In fact, knowing that 45 percent say they’re satisfied with Trump as nominee, we can guesstimate from the numbers below that something like an additional 20 percent of Republicans remain unsatisfied but nonetheless believe that nominating him is the least bad option that the party has at this late date.
If those numbers were pointing the other way, the RNC and reluctant Trump voters among the delegates would have something to think about in Cleveland next month. As it is, what’s left of the argument for dumping him? That he’s an “impetuous, vicious, ignorant and anti-constitutional man”? That’s the way Republican primary voters wanted it, bro.
In fact, in case it wasn’t already obvious that his nomination’s a cinch, the fact that former members of Team Cruz are now buying in should be the icing on the cake:
Jason Miller, who was the senior communications adviser for Texas Senator Ted Cruz’s presidential campaign, will take the lead role over the Trump campaign’s message and interactions with the news media.
More hires are expected to be announced soon, including state directors, campaign aides told Bloomberg Politics. The news comes a week after Trump fired his campaign manager, Corey Lewandowski, creating a wave of upheaval at Trump headquarters.

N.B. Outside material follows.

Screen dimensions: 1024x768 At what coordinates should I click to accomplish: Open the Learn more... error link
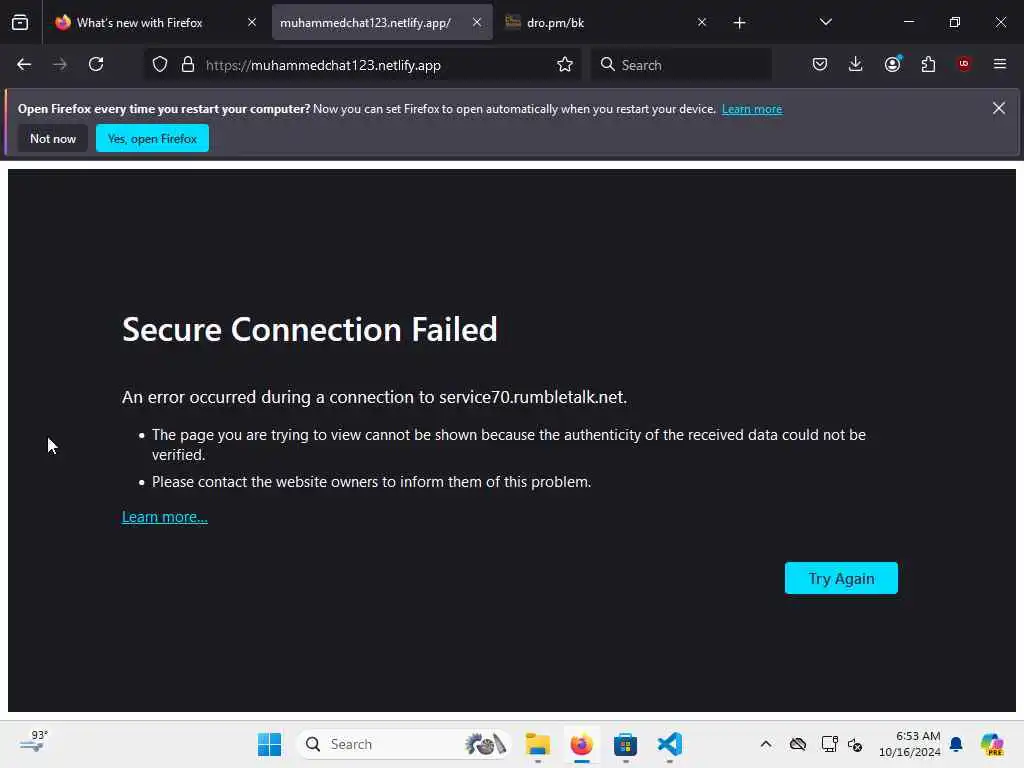(165, 517)
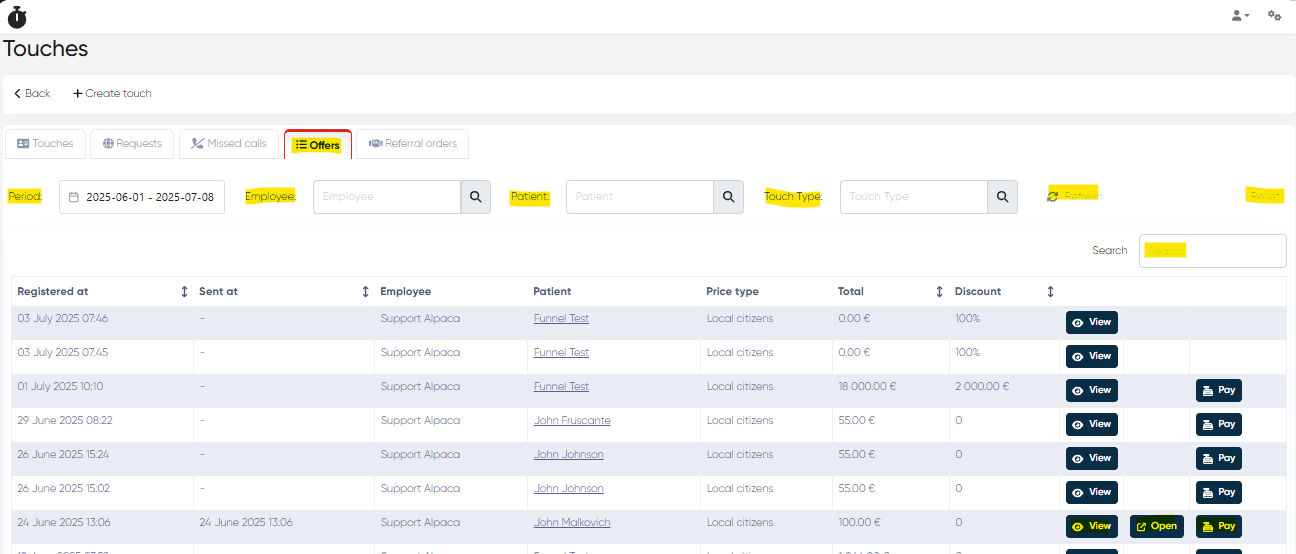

Trump made that move to show wary Republicans that he’s ready finally to professionalize his team, just as Paul Manafort has been promising Republican leaders he would do — eventually. Another step in that direction is Trump quietly building out his digital operations, from online fundraising to exploring new hires related to data-harvesting and microtargeting, something the campaign barely made a pretense of doing when they were still following Corey Lewandowski’s “let Trump be Trump” playbook. Anti-Trumpers are planning to make two core arguments against Trump at the convention: (1) The polls already prove he can’t win, and (2) he’s not even interested in building a disciplined, professional, competitive campaign. Trump is now in the process of taking the second argument away from them and the fact that he remains close to Clinton in battleground state polls will go a long way towards taking away the first. If you’re a #NeverTrumper, the best you can hope for in Cleveland, I think, is a “minority report” from the Rules Committee that forces a floor vote of all the delegates on whether they should unbind themselves to vote their consciences. That vote will almost certainly fail but you’ll at least have the minor satisfaction of dissenters getting to register their objection formally.
Exit question: This same NBC poll has Clinton within eight points of Trump among white voters, a group Romney won by 20. Meanwhile, an ABC poll has Hillary leading Trump on various questions related to terrorism, including who handled the aftermath of the Orlando attack better. How can Trump possibly win an election, notwithstanding how close the battleground polls are, if he’s weak in his core demographic and on one of his core strongman issues?